Life threatening GI bleeding from stomal varices managed by TIPS and Amplatzer plug embolization

Clinch Mtn. Room 215

Stomal varices are a rare phenomenon that can infrequently develop in patients with enterostomies and portal hypertension. Acute gastrointestinal bleeding from stomal varices can be life threatening and is often a diagnostic challenge. We present a case of severe gastrointestinal hemorrhage from stomal varices requiring emergent intervention with transjugular intrahepatic portosystemic shunt (TIPS) and plug embolization.

A 61 year old male patient with a history of colorectal adenocarcinoma status post chemotherapy, radiation, along with low anterior colon resection with ostomy creation presented with a one day history of sudden onset of bright red blood from his colostomy site. He had a known history of decompensated cirrhosis related to hepatitis C and alcohol abuse. On arrival, the patient was tachycardic with borderline low blood pressure with evidence of bright red bleeding from his ostomy site.
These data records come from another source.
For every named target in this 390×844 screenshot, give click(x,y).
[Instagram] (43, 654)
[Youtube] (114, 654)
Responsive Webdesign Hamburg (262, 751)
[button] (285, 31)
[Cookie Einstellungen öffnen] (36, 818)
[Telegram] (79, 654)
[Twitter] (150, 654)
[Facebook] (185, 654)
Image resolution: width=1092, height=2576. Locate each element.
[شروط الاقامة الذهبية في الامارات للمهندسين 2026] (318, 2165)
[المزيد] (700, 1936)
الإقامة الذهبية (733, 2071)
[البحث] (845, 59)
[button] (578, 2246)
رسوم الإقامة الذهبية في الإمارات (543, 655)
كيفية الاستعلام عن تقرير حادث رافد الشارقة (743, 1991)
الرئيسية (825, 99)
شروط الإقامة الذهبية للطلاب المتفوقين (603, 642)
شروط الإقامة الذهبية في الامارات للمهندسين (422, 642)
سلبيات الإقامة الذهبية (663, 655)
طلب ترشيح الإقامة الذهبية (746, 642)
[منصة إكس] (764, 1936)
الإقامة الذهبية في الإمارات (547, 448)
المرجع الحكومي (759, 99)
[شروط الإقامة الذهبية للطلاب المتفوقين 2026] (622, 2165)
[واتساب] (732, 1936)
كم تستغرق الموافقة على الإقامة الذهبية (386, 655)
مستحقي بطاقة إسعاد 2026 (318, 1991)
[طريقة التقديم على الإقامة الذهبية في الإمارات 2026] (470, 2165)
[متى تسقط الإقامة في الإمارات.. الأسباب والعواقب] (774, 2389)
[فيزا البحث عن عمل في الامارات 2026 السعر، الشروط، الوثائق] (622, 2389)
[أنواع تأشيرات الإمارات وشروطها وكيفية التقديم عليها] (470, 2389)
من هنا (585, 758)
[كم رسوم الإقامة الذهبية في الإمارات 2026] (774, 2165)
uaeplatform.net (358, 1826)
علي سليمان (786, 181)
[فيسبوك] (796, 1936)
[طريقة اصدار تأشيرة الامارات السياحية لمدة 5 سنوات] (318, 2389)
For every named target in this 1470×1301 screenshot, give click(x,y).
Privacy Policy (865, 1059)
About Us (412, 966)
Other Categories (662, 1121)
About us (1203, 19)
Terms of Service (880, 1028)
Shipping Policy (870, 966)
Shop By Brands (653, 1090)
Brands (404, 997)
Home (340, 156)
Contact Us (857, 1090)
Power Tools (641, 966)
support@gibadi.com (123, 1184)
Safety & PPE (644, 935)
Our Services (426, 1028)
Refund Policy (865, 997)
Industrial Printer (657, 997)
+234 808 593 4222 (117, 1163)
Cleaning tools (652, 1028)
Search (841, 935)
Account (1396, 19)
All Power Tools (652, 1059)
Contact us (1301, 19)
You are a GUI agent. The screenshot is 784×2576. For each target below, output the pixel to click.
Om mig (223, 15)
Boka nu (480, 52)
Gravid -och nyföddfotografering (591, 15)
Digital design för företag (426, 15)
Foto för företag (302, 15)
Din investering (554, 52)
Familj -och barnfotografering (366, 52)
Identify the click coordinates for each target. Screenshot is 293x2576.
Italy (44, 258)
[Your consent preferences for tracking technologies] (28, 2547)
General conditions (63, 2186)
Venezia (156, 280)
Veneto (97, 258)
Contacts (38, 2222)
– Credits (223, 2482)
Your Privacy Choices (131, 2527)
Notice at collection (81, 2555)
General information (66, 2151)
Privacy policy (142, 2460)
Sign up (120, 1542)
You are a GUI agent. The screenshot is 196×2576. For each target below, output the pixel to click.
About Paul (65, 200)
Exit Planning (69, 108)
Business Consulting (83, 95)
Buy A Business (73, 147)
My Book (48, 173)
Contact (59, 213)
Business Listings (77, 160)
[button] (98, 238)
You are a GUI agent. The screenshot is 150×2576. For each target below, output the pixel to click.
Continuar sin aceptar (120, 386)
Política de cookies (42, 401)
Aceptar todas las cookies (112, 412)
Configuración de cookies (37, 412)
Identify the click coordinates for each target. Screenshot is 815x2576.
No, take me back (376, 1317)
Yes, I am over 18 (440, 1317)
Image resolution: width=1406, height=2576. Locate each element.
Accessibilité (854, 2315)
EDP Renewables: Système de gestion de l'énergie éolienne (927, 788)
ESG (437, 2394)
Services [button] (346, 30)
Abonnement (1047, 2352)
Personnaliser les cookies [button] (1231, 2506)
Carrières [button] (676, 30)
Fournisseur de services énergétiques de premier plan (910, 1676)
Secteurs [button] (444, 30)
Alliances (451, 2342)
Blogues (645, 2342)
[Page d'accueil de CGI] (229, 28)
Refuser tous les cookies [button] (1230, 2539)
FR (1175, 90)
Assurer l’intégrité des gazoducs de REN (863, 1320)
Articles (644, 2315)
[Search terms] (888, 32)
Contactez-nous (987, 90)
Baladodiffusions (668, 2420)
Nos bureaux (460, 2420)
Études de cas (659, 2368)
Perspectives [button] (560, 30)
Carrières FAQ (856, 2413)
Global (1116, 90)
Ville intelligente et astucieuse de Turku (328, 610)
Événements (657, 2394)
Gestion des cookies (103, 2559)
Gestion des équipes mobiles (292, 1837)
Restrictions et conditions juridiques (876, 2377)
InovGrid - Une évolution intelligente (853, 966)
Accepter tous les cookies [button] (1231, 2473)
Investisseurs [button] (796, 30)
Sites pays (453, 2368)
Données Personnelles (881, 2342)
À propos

After initial resuscitation, a colonoscopy through the stoma revealed active bleeding from what appeared to be submucosal colonic varices. The patient continued to experience large volumes of blood loss and became more hemodynamically unstable. Cross sectional imaging showed colonic varices being fed by a branch of the inferior mesenteric vein. The patient underwent TIPS followed by Amplatzer plug embolization of the branch of the interior mesenteric vein that was feeding the colonic stomal varices. The patient’s bleeding was stopped by the combination of these therapeutic modalities and he recovered without complication.

The current standard of care for treatment of such varices is with either (1) local therapy with ligation or sclerotherapy, (2) surgical interventions such as stomal manipulation or vessel shunting, either transhepatic or portosystemic to reduce portal pressures, or (3) liver transplantation. Our patient required an unusual combination of TIPS and Amplatzer plug embolization to control his massive hemorrhage. This combination of therapies has been shown effective for the management of select cases of esophageal or gastric variceal bleeding; however, our case demonstrates that the application of the TIPS plus Amplatzer plug embolization can be applied more broadly to the rare scenario of colonic stomal varices.